Roselieb: Was Herr Söder da gerade macht, ist tatsächlich völlig kontraproduktiv. Man könnte so etwas diskutieren, wenn die Menschen nicht auf die Impfeinladung reagieren oder Impftermine verstreichen lassen. Aber momentan haben wir die Situation, dass gar nicht genug Impfstoff da ist für die Menschen, die sich impfen lassen möchten. Es ist also überhaupt nicht der richtige Zeitpunkt für eine solche Debatte. Dieses Wirrwarr an Themen irritiert die Menschen wirklich.
"Wettbewerb der Systeme ist gut"
tagesschau.de: Generell sprechen Bund und Länder in dieser Krise selten mit einer Stimme. Ist das nicht verheerend?
Roselieb: Unser Krisenmanagement ist im Katastrophenfall nunmal dezentral. Da entscheiden die Länder oder die Oberbürgermeister und Landräte. Den "einen" Masterplan für die Pandemie gibt es nicht und im Grund haben wir in Deutschland sehr gute Erfahrungen gemacht mit einem gewissen Wettbewerb der Systeme. Es ist gut, dass die Länder verschiedene Wege ausprobieren und man dann sehen kann, welcher der beste ist.
In Schleswig-Holstein beispielsweise mussten wir im Sommer entscheiden: Lassen wir Tagestouristen ins Land oder nicht? Da waren die Meinungen der Infektionsmediziner bei uns im Land und die in Mecklenburg-Vorpommern offenbar grundverschieden. Wir haben sie reingelassen, weil sie in der Regel an den Strand wollen, wo das Infektionsrisiko recht gering ist. Mecklenburg-Vorpommern hat sie nicht reingelassen. Dort gab es nun einen starken Einbruch beim Tourismus, während bei uns die Infektionszahlen dennoch nicht höher waren. Daraus kann man jetzt lernen. Im nächsten Sommer weiß man: Tagestouristen sind nicht das Problem.
"Drama, Ernsthaftigkeit und ein Silberstreif"
tagesschau.de: Was müssen die Politiker jetzt besser machen?
Roselieb: Es kommt auf drei Punkte an: Als erstes müssen sie natürlich informieren. Was gilt für den Einzelnen? Zweitens müssen sie auch ein bisschen mehr erklären: Beispielsweise die Frage, wie man ausgerechnet auf 15 Kilometer kommt bei den Bewegungsbeschränkungen. Oder warum gab es damals diese 800-Quadratmeter-Regel in Geschäften im ersten Lockdown?
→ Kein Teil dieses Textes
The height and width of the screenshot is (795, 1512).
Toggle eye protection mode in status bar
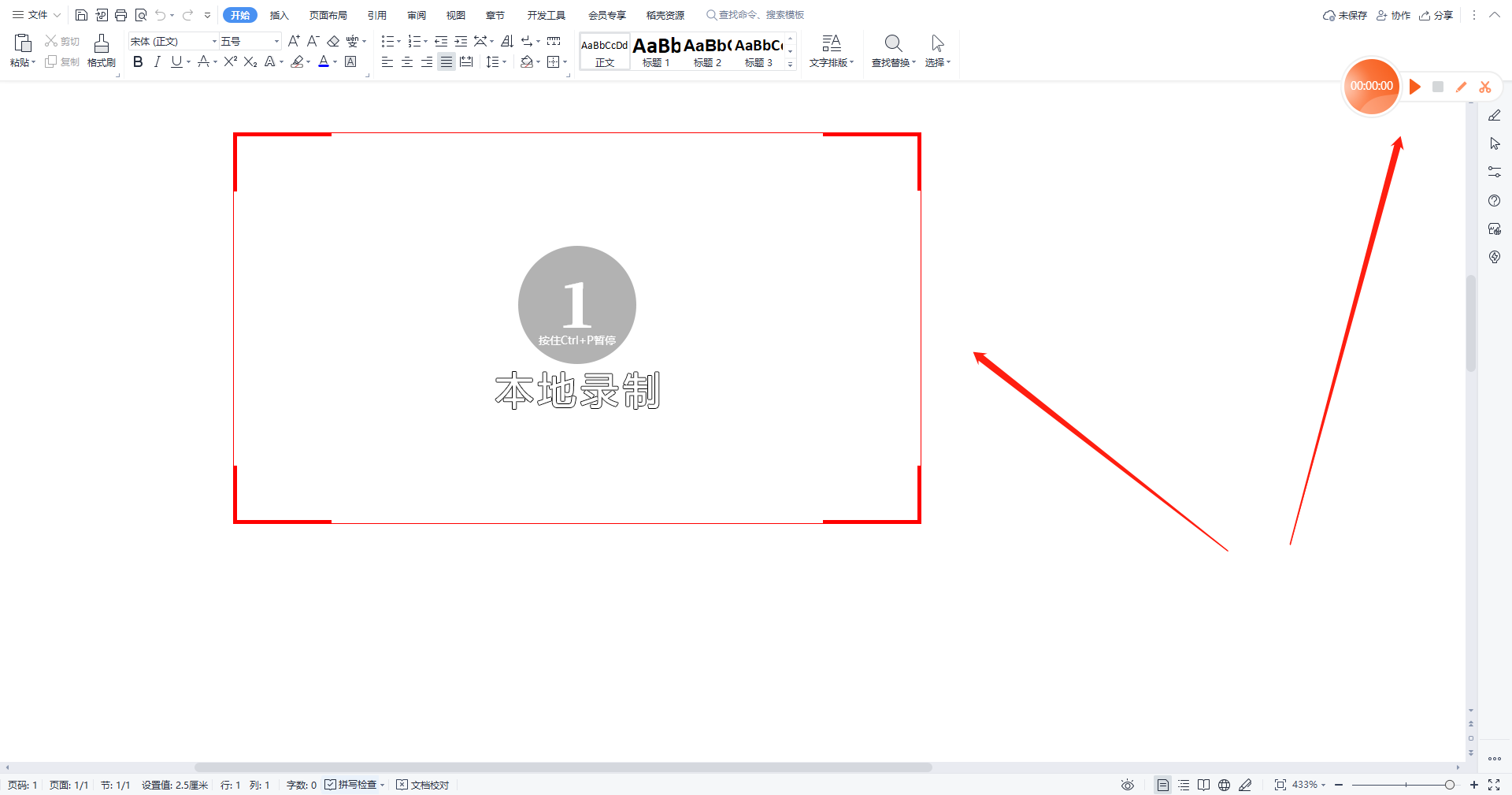tap(1128, 785)
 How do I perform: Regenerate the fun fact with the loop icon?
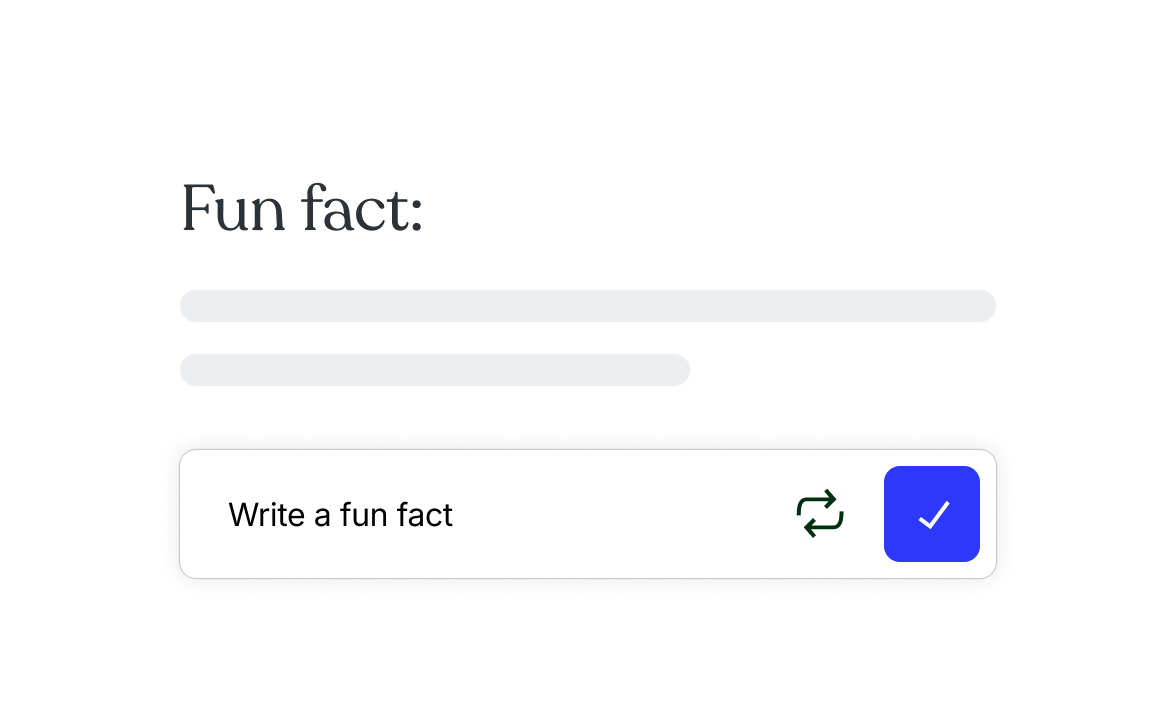click(820, 514)
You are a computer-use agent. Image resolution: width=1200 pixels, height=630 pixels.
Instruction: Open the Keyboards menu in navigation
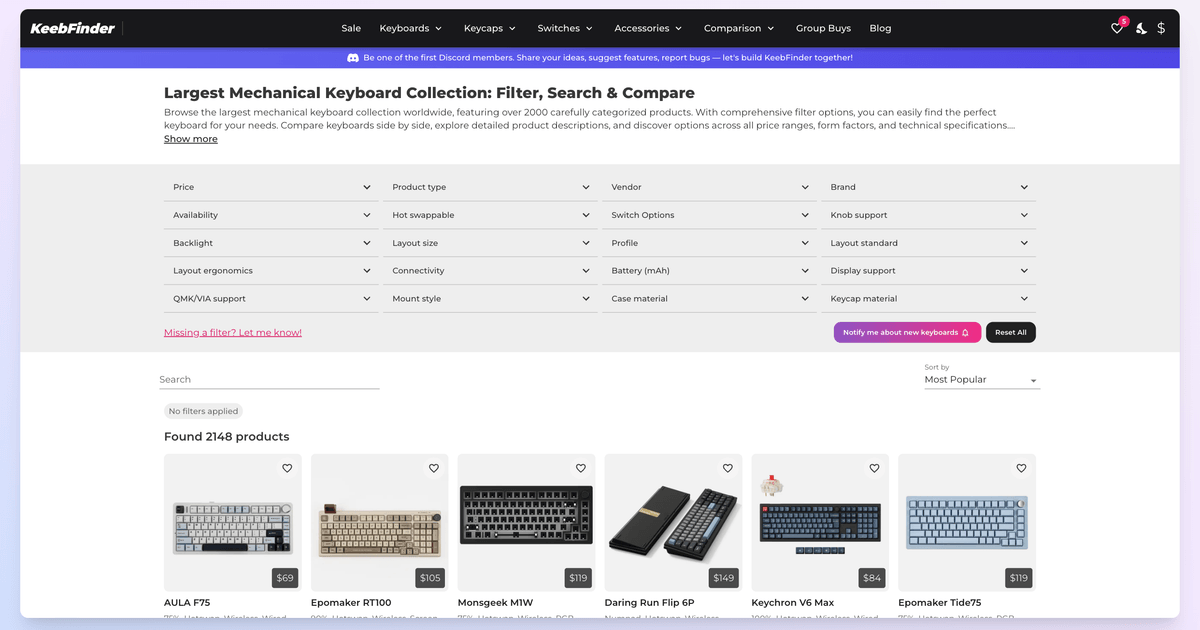point(411,28)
Drittens müssen sie werben. Diese Grundrechtseinschränkungen sind sehr massiv, und da greift man auf so eine Art Kriegsrhetorik zurück: Am Anfang braucht man Drama und Ernsthaftigkeit und muss Alternativlosigkeit aufzeigen. Aber dann braucht man auch den Silberstreif am Horizont, um deutlich zu machen: Es ist eine harte Zeit, aber danach wird es wieder besser. Und das fehlt momentan. Andere europäische Länder wollen das jetzt offenbar machen. Die wollen ganz klar sagen, ab welchen Inzidenzwerten was genau wieder möglich ist oder eben auch nicht. Dann gibt es zumindest eine Perspektive.
Das Interview führte Sandra Stalinski, tagesschau.de.